- _Exercise objective_
Copy each of the following entries character for character.
● ● ● ● ● ● ●
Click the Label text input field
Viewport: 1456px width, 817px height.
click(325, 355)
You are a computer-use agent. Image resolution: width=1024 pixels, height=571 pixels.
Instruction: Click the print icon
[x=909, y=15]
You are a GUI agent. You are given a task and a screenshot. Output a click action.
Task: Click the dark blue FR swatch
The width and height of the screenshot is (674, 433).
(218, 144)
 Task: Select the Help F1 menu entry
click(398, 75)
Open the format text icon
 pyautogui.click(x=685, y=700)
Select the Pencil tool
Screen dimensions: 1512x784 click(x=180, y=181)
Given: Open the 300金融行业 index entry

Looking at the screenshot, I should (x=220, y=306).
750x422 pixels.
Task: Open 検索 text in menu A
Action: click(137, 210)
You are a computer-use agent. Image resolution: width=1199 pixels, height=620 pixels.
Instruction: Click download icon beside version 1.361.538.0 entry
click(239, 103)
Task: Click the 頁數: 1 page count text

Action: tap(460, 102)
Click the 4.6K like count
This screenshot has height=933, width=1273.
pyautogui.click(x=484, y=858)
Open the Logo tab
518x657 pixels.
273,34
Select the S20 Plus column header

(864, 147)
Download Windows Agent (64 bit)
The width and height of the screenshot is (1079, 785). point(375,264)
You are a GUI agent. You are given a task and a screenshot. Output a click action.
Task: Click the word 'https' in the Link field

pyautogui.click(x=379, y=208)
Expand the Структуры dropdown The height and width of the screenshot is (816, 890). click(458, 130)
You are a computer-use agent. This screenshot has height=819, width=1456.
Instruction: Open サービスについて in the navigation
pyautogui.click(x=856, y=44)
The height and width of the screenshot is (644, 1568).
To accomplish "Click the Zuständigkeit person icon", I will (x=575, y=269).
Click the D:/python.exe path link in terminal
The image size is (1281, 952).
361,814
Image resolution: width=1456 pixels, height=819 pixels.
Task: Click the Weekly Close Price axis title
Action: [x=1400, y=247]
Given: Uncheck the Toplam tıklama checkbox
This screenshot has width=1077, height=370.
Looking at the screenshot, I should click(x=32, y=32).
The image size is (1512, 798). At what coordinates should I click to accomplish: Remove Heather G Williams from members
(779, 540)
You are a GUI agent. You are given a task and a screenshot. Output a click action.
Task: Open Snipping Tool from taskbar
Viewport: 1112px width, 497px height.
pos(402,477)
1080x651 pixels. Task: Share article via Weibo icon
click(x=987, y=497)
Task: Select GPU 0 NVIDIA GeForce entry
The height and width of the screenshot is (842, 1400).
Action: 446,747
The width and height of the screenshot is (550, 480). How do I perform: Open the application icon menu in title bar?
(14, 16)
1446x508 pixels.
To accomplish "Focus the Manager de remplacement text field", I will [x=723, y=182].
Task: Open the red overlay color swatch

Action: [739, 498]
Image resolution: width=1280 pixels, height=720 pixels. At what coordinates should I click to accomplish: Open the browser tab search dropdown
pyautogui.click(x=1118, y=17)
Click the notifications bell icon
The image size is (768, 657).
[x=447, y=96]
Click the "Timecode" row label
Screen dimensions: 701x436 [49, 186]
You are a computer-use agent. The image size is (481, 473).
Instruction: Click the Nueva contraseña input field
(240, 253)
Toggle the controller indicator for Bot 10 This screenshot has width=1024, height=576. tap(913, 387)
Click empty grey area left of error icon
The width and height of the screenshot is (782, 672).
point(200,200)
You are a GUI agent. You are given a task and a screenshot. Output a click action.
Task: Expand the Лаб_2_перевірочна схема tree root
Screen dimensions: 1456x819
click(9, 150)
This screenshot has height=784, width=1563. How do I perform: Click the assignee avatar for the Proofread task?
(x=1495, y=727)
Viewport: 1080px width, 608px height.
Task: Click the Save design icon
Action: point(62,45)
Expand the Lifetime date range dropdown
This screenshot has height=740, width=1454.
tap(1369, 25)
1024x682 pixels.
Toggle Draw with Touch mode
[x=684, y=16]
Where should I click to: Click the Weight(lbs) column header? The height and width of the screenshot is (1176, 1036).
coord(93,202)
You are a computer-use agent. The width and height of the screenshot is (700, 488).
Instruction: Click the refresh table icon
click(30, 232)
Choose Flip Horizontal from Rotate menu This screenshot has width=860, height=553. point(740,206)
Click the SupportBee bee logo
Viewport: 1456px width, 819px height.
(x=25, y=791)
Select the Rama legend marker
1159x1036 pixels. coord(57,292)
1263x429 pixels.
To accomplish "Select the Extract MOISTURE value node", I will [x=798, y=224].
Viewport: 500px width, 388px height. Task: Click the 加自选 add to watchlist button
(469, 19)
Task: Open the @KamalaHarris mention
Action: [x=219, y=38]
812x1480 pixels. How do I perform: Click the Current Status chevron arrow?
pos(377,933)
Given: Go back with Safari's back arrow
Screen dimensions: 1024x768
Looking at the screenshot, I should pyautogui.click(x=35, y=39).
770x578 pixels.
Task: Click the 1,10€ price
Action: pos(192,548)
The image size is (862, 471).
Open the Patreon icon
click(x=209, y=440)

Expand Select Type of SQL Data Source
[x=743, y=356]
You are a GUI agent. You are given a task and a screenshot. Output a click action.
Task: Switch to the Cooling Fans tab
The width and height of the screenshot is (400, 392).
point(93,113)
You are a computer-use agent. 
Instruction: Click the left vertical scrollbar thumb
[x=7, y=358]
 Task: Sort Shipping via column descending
● ● ● ● ● ● ●
- _Result of this task_
Click the Label text input field
Viewport: 1456px width, 817px height.
click(325, 355)
You are a computer-use agent. Image resolution: width=1024 pixels, height=571 pixels.
Instruction: Click the print icon
[x=909, y=15]
You are a GUI agent. You are given a task and a screenshot. Output a click action.
Task: Click the dark blue FR swatch
The width and height of the screenshot is (674, 433).
(218, 144)
 Task: Select the Help F1 menu entry
click(398, 75)
Open the format text icon
 pyautogui.click(x=685, y=700)
Select the Pencil tool
Screen dimensions: 1512x784 click(x=180, y=181)
Given: Open the 300金融行业 index entry

Looking at the screenshot, I should (x=220, y=306).
750x422 pixels.
Task: Open 検索 text in menu A
Action: click(137, 210)
You are a computer-use agent. Image resolution: width=1199 pixels, height=620 pixels.
Instruction: Click download icon beside version 1.361.538.0 entry
click(239, 103)
Task: Click the 頁數: 1 page count text

Action: tap(460, 102)
Click the 4.6K like count
This screenshot has height=933, width=1273.
pyautogui.click(x=484, y=858)
Open the Logo tab
518x657 pixels.
273,34
Select the S20 Plus column header

(864, 147)
Download Windows Agent (64 bit)
The width and height of the screenshot is (1079, 785). point(375,264)
You are a GUI agent. You are given a task and a screenshot. Output a click action.
Task: Click the word 'https' in the Link field

pyautogui.click(x=379, y=208)
Expand the Структуры dropdown The height and width of the screenshot is (816, 890). click(458, 130)
You are a computer-use agent. This screenshot has height=819, width=1456.
Instruction: Open サービスについて in the navigation
pyautogui.click(x=856, y=44)
The height and width of the screenshot is (644, 1568).
To accomplish "Click the Zuständigkeit person icon", I will (x=575, y=269).
Click the D:/python.exe path link in terminal
The image size is (1281, 952).
361,814
Image resolution: width=1456 pixels, height=819 pixels.
Task: Click the Weekly Close Price axis title
Action: [x=1400, y=247]
Given: Uncheck the Toplam tıklama checkbox
This screenshot has width=1077, height=370.
Looking at the screenshot, I should click(x=32, y=32).
The image size is (1512, 798). At what coordinates should I click to accomplish: Remove Heather G Williams from members
(779, 540)
You are a GUI agent. You are given a task and a screenshot. Output a click action.
Task: Open Snipping Tool from taskbar
Viewport: 1112px width, 497px height.
pos(402,477)
1080x651 pixels. Task: Share article via Weibo icon
click(x=987, y=497)
Task: Select GPU 0 NVIDIA GeForce entry
The height and width of the screenshot is (842, 1400).
Action: 446,747
The width and height of the screenshot is (550, 480). How do I perform: Open the application icon menu in title bar?
(14, 16)
1446x508 pixels.
To accomplish "Focus the Manager de remplacement text field", I will [x=723, y=182].
Task: Open the red overlay color swatch

Action: [739, 498]
Image resolution: width=1280 pixels, height=720 pixels. At what coordinates should I click to accomplish: Open the browser tab search dropdown
pyautogui.click(x=1118, y=17)
Click the notifications bell icon
The image size is (768, 657).
[x=447, y=96]
Click the "Timecode" row label
Screen dimensions: 701x436 [49, 186]
You are a computer-use agent. The image size is (481, 473).
Instruction: Click the Nueva contraseña input field
(240, 253)
Toggle the controller indicator for Bot 10 This screenshot has width=1024, height=576. tap(913, 387)
Click empty grey area left of error icon
The width and height of the screenshot is (782, 672).
point(200,200)
You are a GUI agent. You are given a task and a screenshot. Output a click action.
Task: Expand the Лаб_2_перевірочна схема tree root
Screen dimensions: 1456x819
click(9, 150)
This screenshot has height=784, width=1563. How do I perform: Click the assignee avatar for the Proofread task?
(x=1495, y=727)
Viewport: 1080px width, 608px height.
Task: Click the Save design icon
Action: point(62,45)
Expand the Lifetime date range dropdown
This screenshot has height=740, width=1454.
tap(1369, 25)
1024x682 pixels.
Toggle Draw with Touch mode
[x=684, y=16]
Where should I click to: Click the Weight(lbs) column header? The height and width of the screenshot is (1176, 1036).
coord(93,202)
You are a computer-use agent. The width and height of the screenshot is (700, 488).
Instruction: Click the refresh table icon
click(30, 232)
Choose Flip Horizontal from Rotate menu This screenshot has width=860, height=553. point(740,206)
Click the SupportBee bee logo
Viewport: 1456px width, 819px height.
(x=25, y=791)
Select the Rama legend marker
1159x1036 pixels. coord(57,292)
1263x429 pixels.
To accomplish "Select the Extract MOISTURE value node", I will [x=798, y=224].
Viewport: 500px width, 388px height. Task: Click the 加自选 add to watchlist button
(469, 19)
Task: Open the @KamalaHarris mention
Action: [x=219, y=38]
812x1480 pixels. How do I perform: Click the Current Status chevron arrow?
pos(377,933)
Given: Go back with Safari's back arrow
Screen dimensions: 1024x768
Looking at the screenshot, I should pyautogui.click(x=35, y=39).
770x578 pixels.
Task: Click the 1,10€ price
Action: pos(192,548)
The image size is (862, 471).
Open the Patreon icon
click(x=209, y=440)

Expand Select Type of SQL Data Source
[x=743, y=356]
You are a GUI agent. You are given a task and a screenshot. Output a click action.
Task: Switch to the Cooling Fans tab
The width and height of the screenshot is (400, 392).
point(93,113)
You are a computer-use agent. 
Instruction: Click the left vertical scrollbar thumb
[x=7, y=358]
 Task: Sort Shipping via column descending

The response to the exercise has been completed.